UPDATE: Unity 2018.1 introduced a new asynchronous GPU readback API which should make this process significantly easier.
C apturing video or screenshots in-engine is a nice sharing feature for any game or graphical application. This can be useful for bug reports, social sharing, or just for tracking the progress of your development. In Unity it’s easy to capture frames of video directly from your game. Really easy. However, with easy APIs comes great responsibility. For those developing in VR and wanting to deliver a great user experience, maintaining great performance is key.
In this article, I’ll explain how to capture video using only C# and stock Unity APIs, while still maintaining a high refresh rate for a comfortable VR experience.

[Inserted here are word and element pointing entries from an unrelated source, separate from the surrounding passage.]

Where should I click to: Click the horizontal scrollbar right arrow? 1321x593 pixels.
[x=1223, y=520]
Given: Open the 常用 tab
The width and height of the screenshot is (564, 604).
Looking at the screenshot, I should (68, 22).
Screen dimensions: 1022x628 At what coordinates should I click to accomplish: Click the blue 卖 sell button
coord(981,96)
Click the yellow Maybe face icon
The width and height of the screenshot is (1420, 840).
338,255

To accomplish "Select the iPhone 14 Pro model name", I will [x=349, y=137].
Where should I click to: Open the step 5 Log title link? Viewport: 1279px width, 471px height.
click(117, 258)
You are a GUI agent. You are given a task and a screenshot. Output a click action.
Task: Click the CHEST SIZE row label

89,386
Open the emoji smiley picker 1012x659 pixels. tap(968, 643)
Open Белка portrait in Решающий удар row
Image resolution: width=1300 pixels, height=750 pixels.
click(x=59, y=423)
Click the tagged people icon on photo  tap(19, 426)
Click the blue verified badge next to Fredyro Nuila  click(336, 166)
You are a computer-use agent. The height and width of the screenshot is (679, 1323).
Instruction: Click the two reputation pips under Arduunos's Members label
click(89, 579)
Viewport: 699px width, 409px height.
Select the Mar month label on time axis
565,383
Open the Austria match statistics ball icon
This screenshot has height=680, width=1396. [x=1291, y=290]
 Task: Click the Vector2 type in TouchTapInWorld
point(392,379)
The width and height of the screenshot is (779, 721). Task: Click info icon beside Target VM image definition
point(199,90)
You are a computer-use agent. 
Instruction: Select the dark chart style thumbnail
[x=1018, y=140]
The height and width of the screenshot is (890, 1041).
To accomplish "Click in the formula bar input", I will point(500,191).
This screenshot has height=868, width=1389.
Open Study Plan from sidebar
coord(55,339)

Our goal was to capture video suitable for sharing in Tilt Brush, in real-time, and maintain the 90Hz refresh rate required for VR.
Our first attempt was to use a third party plugin, which worked until we hit video encoding issues that couldn’t be resolved. The next logical option would be to write our own native plugin, however that comes with non-trivial technical weight, so instead we attempted to workaround the issues in the C# API, before dropping down to a native plugin. Happily, it worked.
To capture a framebuffer in Unity you will need two things: a RenderTexture and a Texture2D. After that, copying pixels is easy.
The naive approach:
// Setup a camera, texture and render texture
Camera cam = ...;
Texture2D tex = ...;
RenderTexture rt = ...;// Render to RenderTexture
cam.targetTexture = rt;
cam.Render();// Read pixels to texture
RenderTexture.active = rt;
tex.ReadPixels(rectReadPicture, 0, 0);// Read texture to array
Color framebuffer = tex.GetPixels();
And done! Do this on every frame and performance is also done! In fact, if you’re building a VR experience, you can’t do this even once.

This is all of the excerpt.